NVIDIA has revealed they have sealed yet another deal with Amazon Web Services to expand on their products to cater to generative AI applications.
This new partnership will see AWS as the first cloud service provider to offer Team Green’s GH200 Grace Hopper Superchips with multi-node NVLink which takes advantage of the AWS 3rd-Gen Elastic Fabric Adapter (EFA) interconnect leading to up to 400Gbps per Superchip of low latency and high bandwidth networking throughput together with superior scalability in EC2 UltraClusters.
These specific EC2 instances will have 4.5 TB of HBM3e memory which is 7.2x more than H100-powered EC2 P5d instances plus the CPU-to-GPU memory interconnect providing up to 7x higher bandwidth than PCIe.
All of these will be deployed with a set of liquid cooling solutions for maximum efficiency and rack space utilization. Additionally, AWS Nitro System is also helping in the EC2 instances by offloading I/O functions to dedicated hardware for consistent performance and a protective execution environment.

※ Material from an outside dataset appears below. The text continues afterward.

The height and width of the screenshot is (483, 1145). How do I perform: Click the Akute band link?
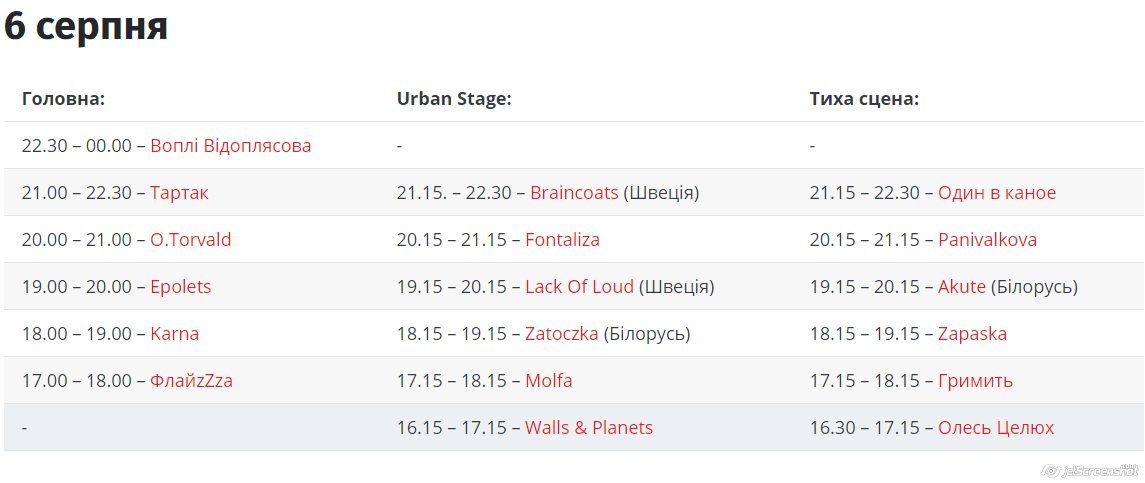coord(961,287)
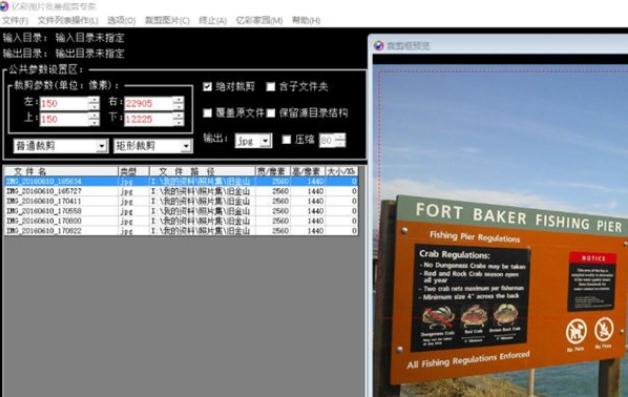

On the other hand, NVIDIA DGX Cloud with NVIDIA AI Enterprise integrated will be joining AWS as well for easy and fast access to LLM and generative AI model training.
Here are some other AWS instances’ improvements through the latest collaboration looks like summarized:
- AWS P5e
- H200 GPU with 141GB HBM3e memory (1.8x more capacity, 1.4x faster, up to 3200Gbps of EFA networking)
- AWS EC2 G6e
- L40S GPU (video and graphics-related workload, cost-effective, energy efficient)
- AWS EC2 G6
- L40 GPU (video and graphics-related workload, cost-effective, energy efficient)
Meanwhile, there’s this new NVIDIA NeMo Retriever microservice platform offering new tools to create super accurate chatbots and summarization tools using accelerated semantic retrieval, and BioNeMo, a specialized version for drug discovery utilized by big pharma, will be coming to AWS on NVIDIA DGX Cloud on top of the existing Amazon SageMaker.
Back to the topic of NeMo Retriever, the microservice is using NVIDIA-optimized algorithms to enable generative AI apps to churn out more accurate responses based on business data that is residing in the cloud or data centers.
This retrieval-augmented generation (RAG) capability is currently being worked with Cadence, Dropbox, SAP, and ServiceNow to make some production-ready models so that businesses can use them as reference and craft custom generative AI applications and services more quickly.
While there are certainly open-source RAG toolkits, NVIDIA’s NeMo Retriever “one-ups” them via commercially viable models API stability, security patches, and enterprise support.
Some examples come in the form of optimized embedding models that capture relationships between words for the highest accuracy results possible, and if needed, even support different data types like images, videos, and PDFs.